_Task to complete_:
Reproduce all of the material below, including every request, and shift each coordinate in the answers by adding 3 to every number. Leave the pictures out of your answer.

━━ Information given ━━

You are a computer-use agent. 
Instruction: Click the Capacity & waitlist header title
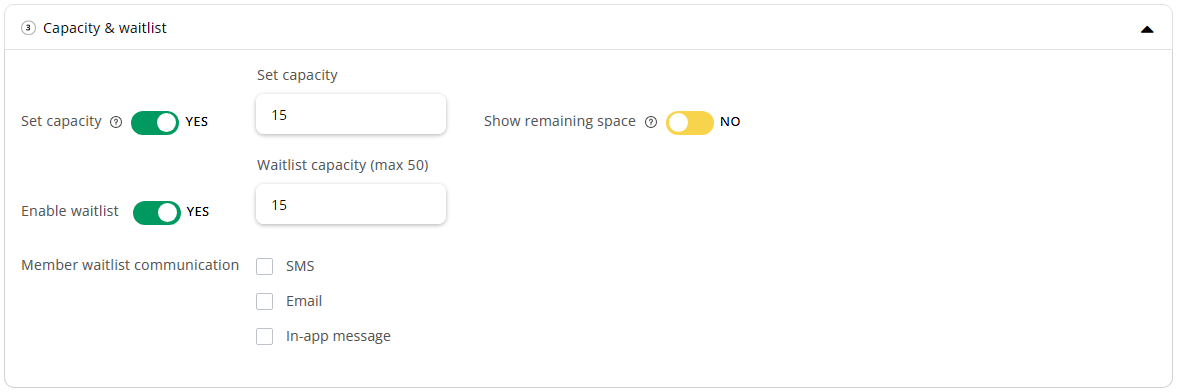coord(105,29)
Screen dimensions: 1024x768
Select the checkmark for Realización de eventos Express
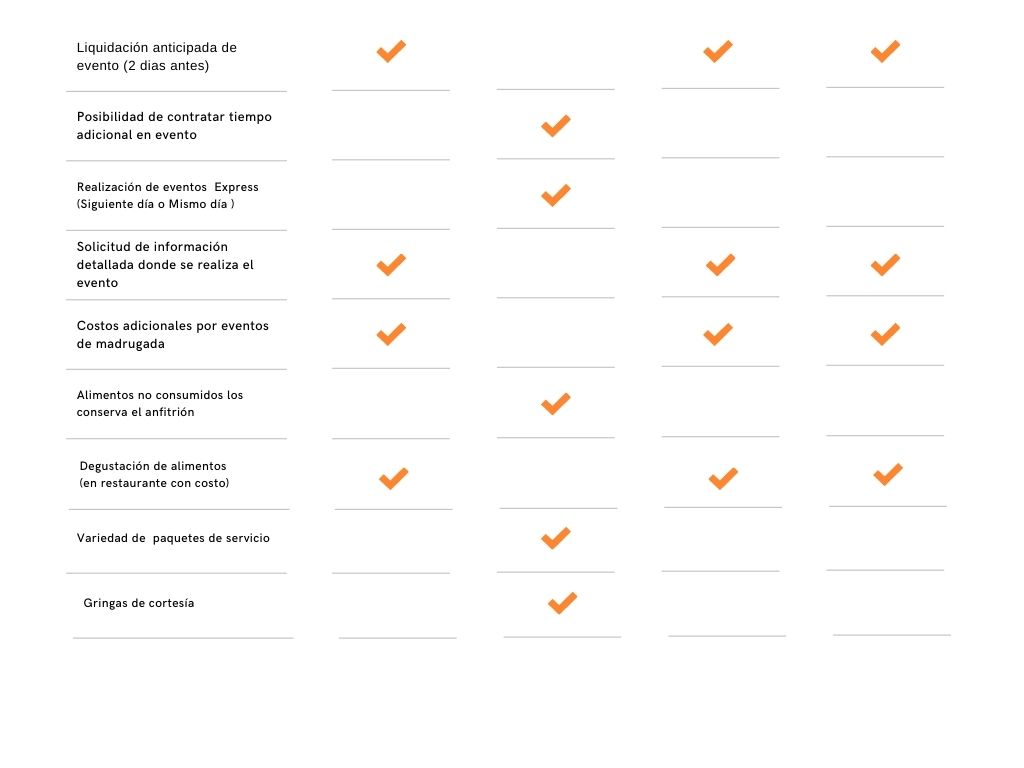point(556,195)
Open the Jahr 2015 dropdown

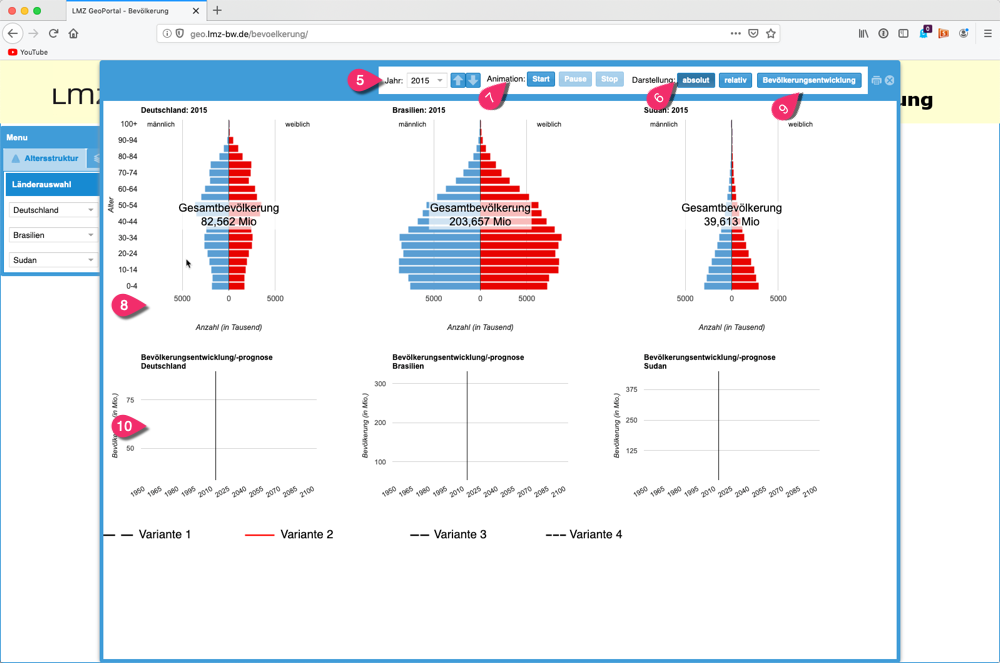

━━━

_Output of the task_:
You are a computer-use agent. 
Instruction: Click the Capacity & waitlist header title
coord(108,32)
Screen dimensions: 1024x768
Select the checkmark for Realización de eventos Express
point(559,198)
Open the Jahr 2015 dropdown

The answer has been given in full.